Permitidme también reivindicar, ante las frecuentes e injustas acusaciones de insensibilidad dirigidas contra la Iglesia, el apoyo constante que ha dado a lo largo de su historia bimilenaria a la investigación encaminada a la curación de las enfermedades y al bien de la humanidad. Si ha habido ―y sigue habiendo― resistencia, era y es ante las formas de investigación que incluyen la eliminación programada de seres humanos ya existentes, aunque aún no hayan nacido. En estos casos la investigación, prescindiendo de los resultados de utilidad terapéutica, no se pone verdaderamente al servicio de la humanidad, pues implica la supresión de vidas humanas que tienen igual dignidad que los demás individuos humanos y que los investigadores. La historia misma ha condenado en el pasado y condenará en el futuro esa ciencia, no sólo porque está privada de la luz de Dios, sino también porque está privada de humanidad. Quisiera repetir aquí cuanto escribí hace algún tiempo: "Aquí hay un problema que no podemos ignorar: nadie puede disponer de la vida humana. Se debe establecer una frontera infranqueable a nuestras posibilidades de actuar y experimentar. El hombre no es un objeto del que podamos disponer, sino que cada individuo representa la presencia de Dios en el mundo" (J. Ratzinger, Dio e il mondo, p. 119).
Ante la supresión directa de un ser humano no puede haber ni componendas ni tergiversaciones; no es posible pensar que una sociedad pueda combatir eficazmente el crimen cuando ella misma legaliza el delito en el ámbito de la vida naciente. Con ocasión de recientes congresos de la Academia pontificia para la vida reafirmé la enseñanza de la Iglesia, dirigida a todos los hombres de buena voluntad, acerca del valor humano del recién concebido, aunque sea antes de su implantación en el útero.
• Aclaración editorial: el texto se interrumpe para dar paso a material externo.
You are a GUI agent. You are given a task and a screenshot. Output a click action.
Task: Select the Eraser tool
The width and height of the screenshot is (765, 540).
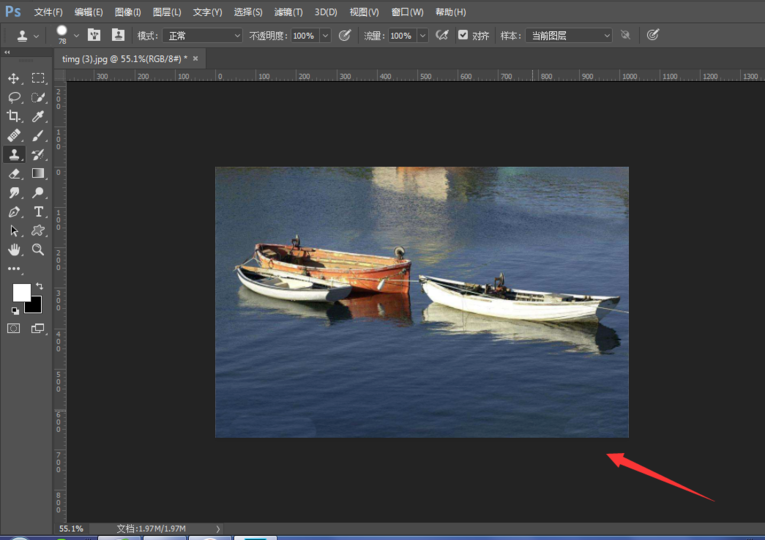(14, 174)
El hecho de que vosotros, en este congreso, hayáis expresado el compromiso y la esperanza de conseguir nuevos resultados terapéuticos utilizando células del cuerpo adulto sin recurrir a la eliminación de seres humanos recién concebidos, y el hecho de que los resultados estén premiando vuestro trabajo, constituyen una confirmación de la validez de la invitación constante de la Iglesia al pleno respeto del ser humano desde su concepción.
El bien del hombre no sólo se ha de buscar en las finalidades universalmente válidas, sino también en los métodos utilizados para alcanzarlas: el fin bueno jamás puede justificar medios intrínsecamente ilícitos. No es sólo cuestión de sano criterio en el empleo de los recursos económicos limitados, sino también, y sobre todo, de respeto de los derechos fundamentales del hombre en el ámbito mismo de la investigación científica.
A vuestro esfuerzo, ciertamente sostenido por Dios, que obra en todo hombre de buena voluntad y obra para el bien de todos, deseo que él le conceda la alegría del descubrimiento de la verdad, la sabiduría en la consideración y en el respeto de todo ser humano, y el éxito en la investigación de remedios eficaces para el sufrimiento humano. Como prenda de este deseo os imparto de corazón a vosotros, a vuestros colaboradores y familiares, así como a los pacientes a los que se aplicarán vuestros recursos de ingenio y el fruto de vuestro trabajo, una afectuosa bendición, con la seguridad de un recuerdo especial en la oración.